It was four months and two weeks and three days after the funeral before I visited his grave again. Mrs. Hudson asked me in the morning to please go with her, and it was something in her voice that made me go along. I'd randomly realized just as we were dressing to leave that I'd something to do; but she'd have none of that. My ear was pinched and I was pulled through the doorframe mercilessly. Even then, outside the apartment, I was troublesome. I'd caught a look at the numbers on the door of the flat and was reminded of first meeting the man. I politely and dignifiedly begged for her to not make me go.

"I have no business mussing up a perfectly good gravesite with my tears and my grudges and my sadness. I've no business," I'd said. All Mrs. Hudson did was open the cab door and say that's what graves are for, dearie.

The ride was silent. I stared out the window, trying to erase the feeling that I could turn to my left and see Sherlock again. As we neared the cemetery, I noted it was an odd place to imagine visiting Sherlock, and started to shake.

Mrs. Hudson gently guided me by a soft, warm hand to his shining marble marker. In order to keep myself from breathing hard, I told myself it wasn't the same Sherlock, it wasn't him, it's not Sherlock.

But all the reassurance in the world couldn't have halted the shaky, frail gasp that tumbled through my lips when we stopped before him.

Sherlock Holmes stared back at me. Cold and sharp and unmoving letters, meaningless to the man lying beneath them. I saw him lying under the dirt, whiter and cleaner than paper, frozen in an endless death in his motionless face that followed me everywhere. Under the grass, dirt, pebbles, and closed casket lay a man long dead. The thought of him falling apart like that made me want to excavate him and breathe life into him again.

It ate away at my heart to blink and see him. He was everywhere. I was never alone because he was always with me. I'd try to sleep, and I'd feel like Sherlock was still somewhere about in the flat, most likely about to disturb my sleep by barging in or breaking out his violin. I'd blink away the exhaustion and see him there across the empty table, finally sitting with me there for the first time.

Then, there, I saw all that was really left of that man.

"There's all this stuff, the science equipment. I left it all in boxes, I don't know what needs doing…" Mrs. Hudson brushed the bouquet's moisture from her fingers and wrung them as she spoke. "I thought I'd take it to a school. Would you?"

I couldn't go back to the flat, and I told her so. The thought of stepping into those rooms made my fingers icy. "I'm angry," I admitted to her.

"It's okay, Jojo. There's nothing unnatural in that. That's how he made everyone feel," she responded daintily. "All the marks on my table, and the noise, firing guns at half past one in the morning."

I felt the sensation of an unmade smile at recalling it all. "Yeah."

"Bloody specimens in my fridge!" she cried. "Imagine, keeping bodies where there's food! And the fighting, drove me up the wall with all his carryings on!"

"Yeah, listen, I'm not that angry, okay?" And in this way she bid her farewells and went back to the cab. "I'll catch a cab in a bit."

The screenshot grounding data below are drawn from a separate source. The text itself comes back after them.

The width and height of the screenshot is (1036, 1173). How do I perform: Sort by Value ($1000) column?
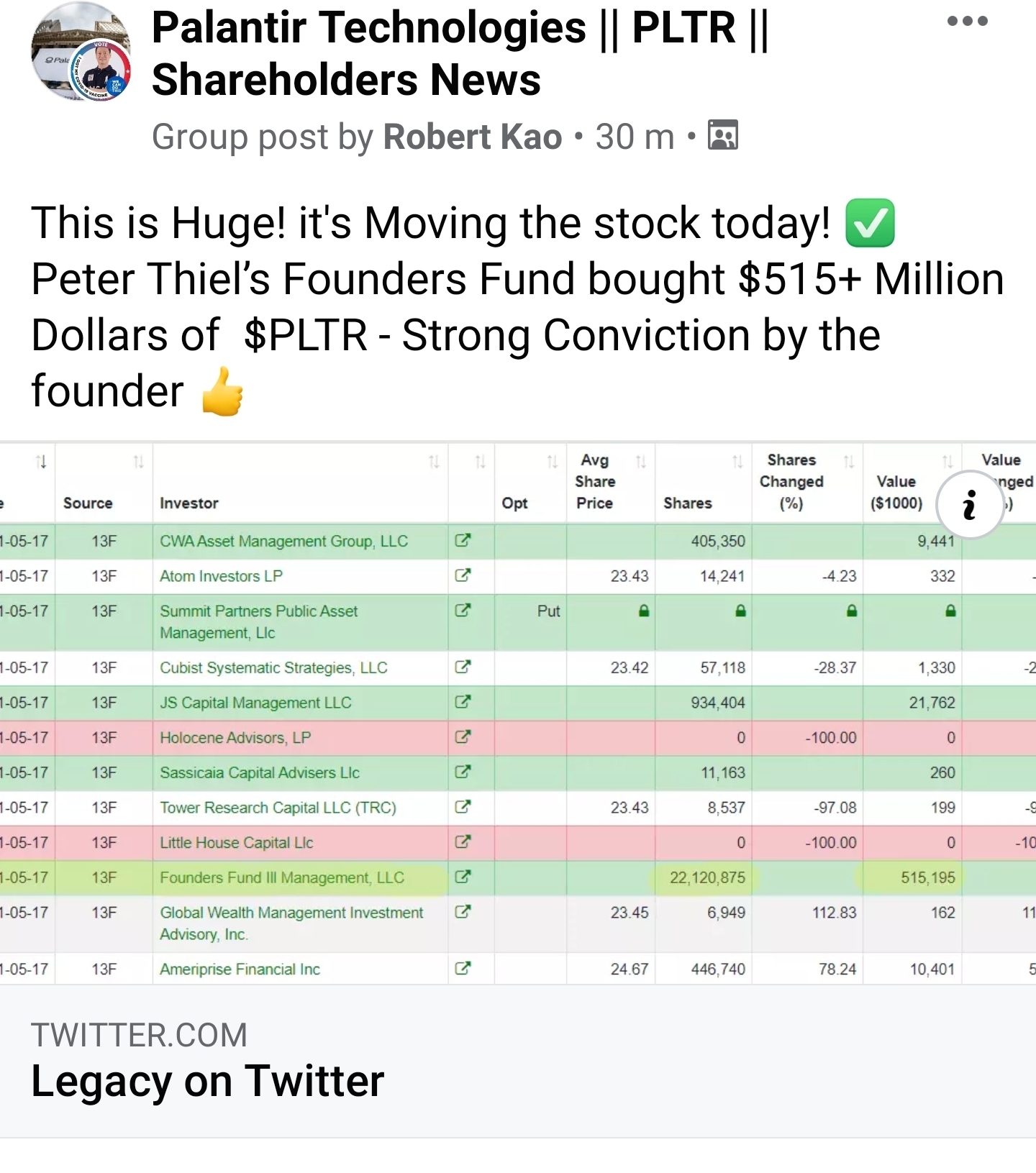click(x=948, y=462)

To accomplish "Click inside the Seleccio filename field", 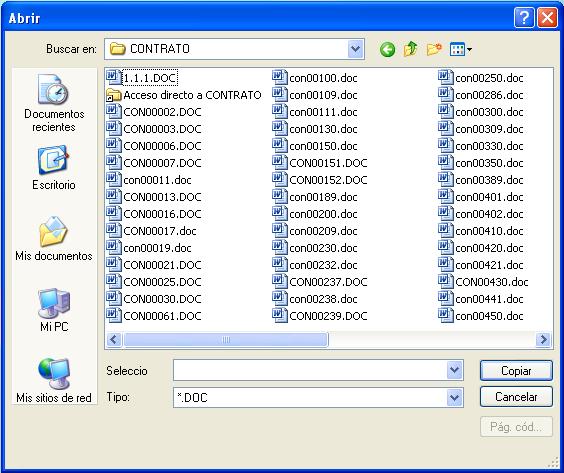I will 310,370.
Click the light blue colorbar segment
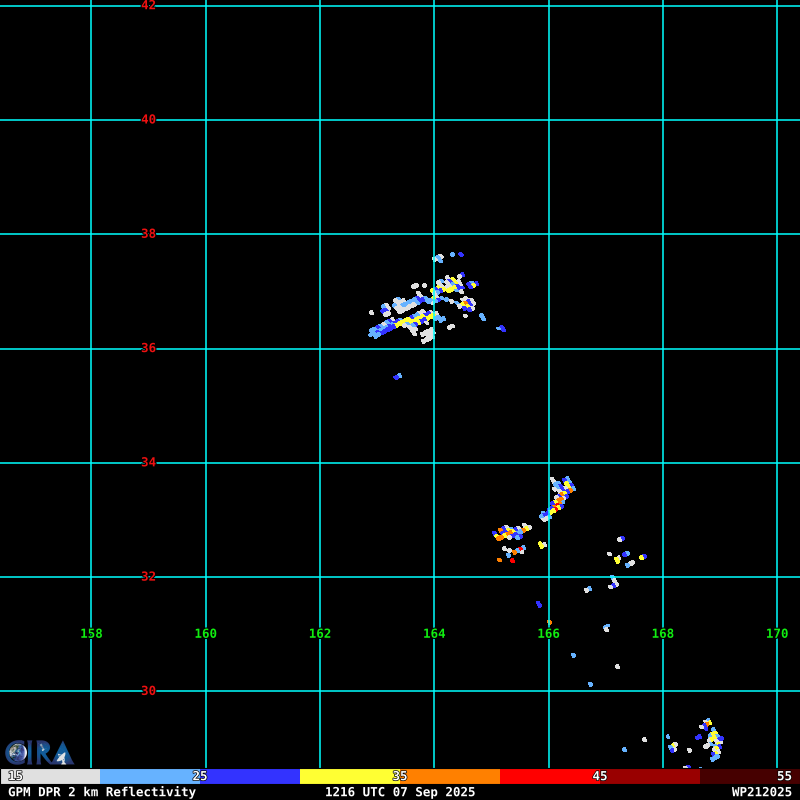 [150, 776]
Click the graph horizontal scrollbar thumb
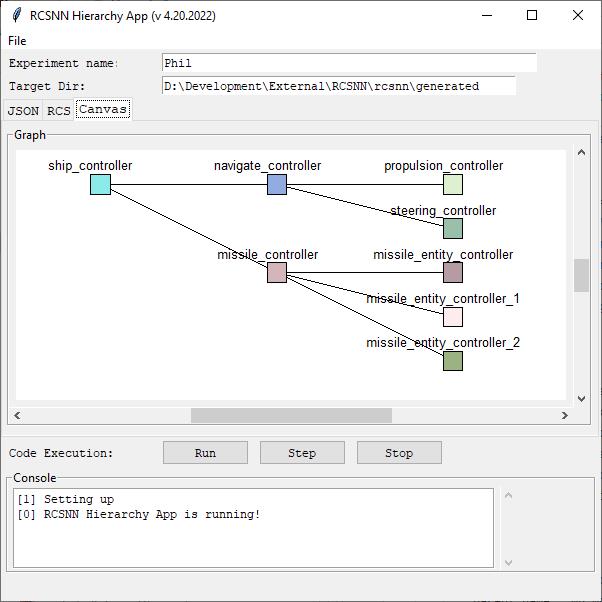 coord(291,415)
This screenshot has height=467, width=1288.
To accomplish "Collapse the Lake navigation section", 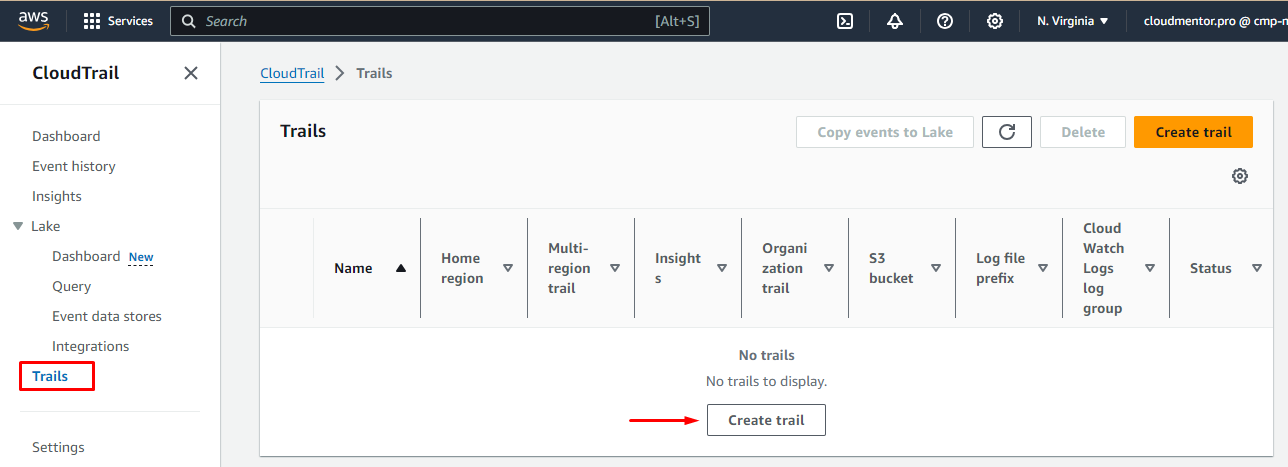I will [18, 227].
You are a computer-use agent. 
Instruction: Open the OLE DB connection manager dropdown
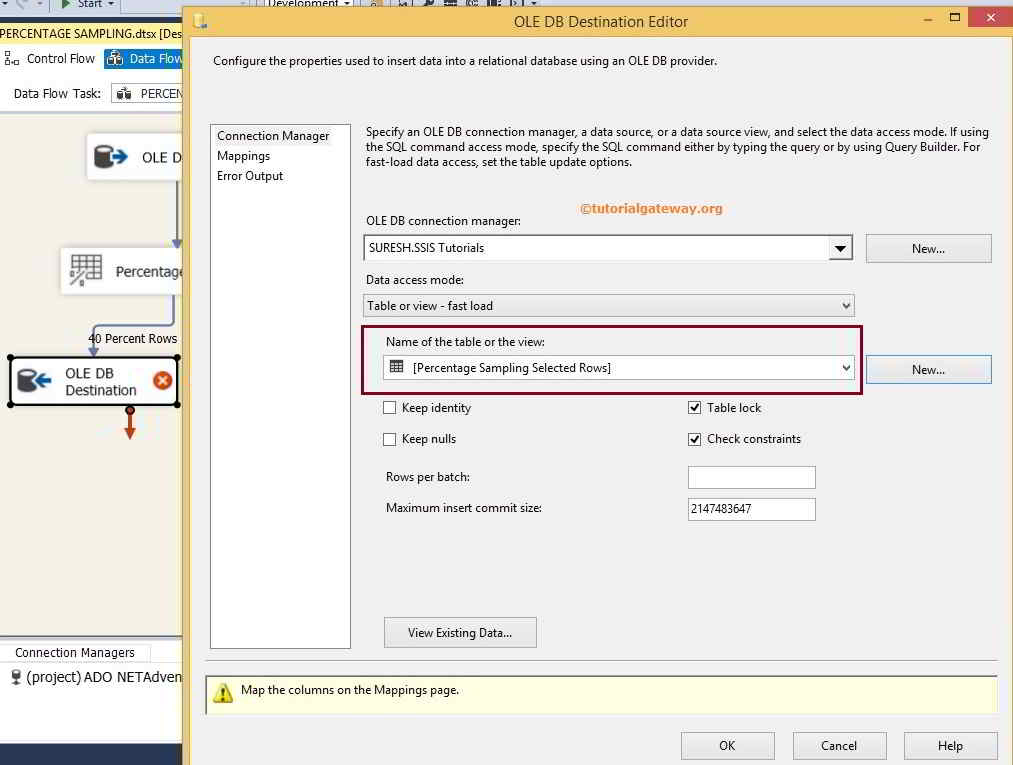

It was a few minutes before my voice finally welled out of my dry throat. "You told me once that you weren't a hero. At the time I backed it almost entirely." My voice broke. "But I have to say, you were totally wrong. There were times when I didn't even think you were a real human, but let me tell you this." I cleared my throat and tamped down the tears welling at my eyes. "You were the best man and most human… human being I have ever known." I breathed deeply, causing a large tear to swipe down my cheek. "And no one will ever convince me you ever told me a lie." I wiped away the evidence and tried to look less pitiful. "You were a good man, Sherlock." I touched the smooth stone and knelt down. "Just one more thing, Sherlock, one more miracle, for me… One more. Please don't be… dead. One more miracle, Sherlock. Please, just for me? Just stop it. This… stop this. I can't take all this. It was so great, and I just started to really feel like we were… and then… you were snatched away, and it all ended. I just need one of those miracles you always seem to pull off, Sherlock."

In the end I spent far longer than I had planned there with him. For two or three hours, I was sitting next to him then lying next to him, talking to him about everything. I cried hard and wept. "I miss you, Sherlock," I sobbed, "I really just wish we could have been together forever. It never should have ended."

Eventually the tears stopped falling. I was a calm, sniffling, giggling, watery-eyed mess. I rolled on to my back and looked up at the sky. It was late afternoon. The sun was slanted across the sky slightly, causing the edges of the clouds to turn pink and orange. The blue sky still shone cleanly in contrast. It was very peaceful, and even more so beautiful. "I wish you had the chance to see this, Sherlock. I wish you'd had the chance to see all this with me."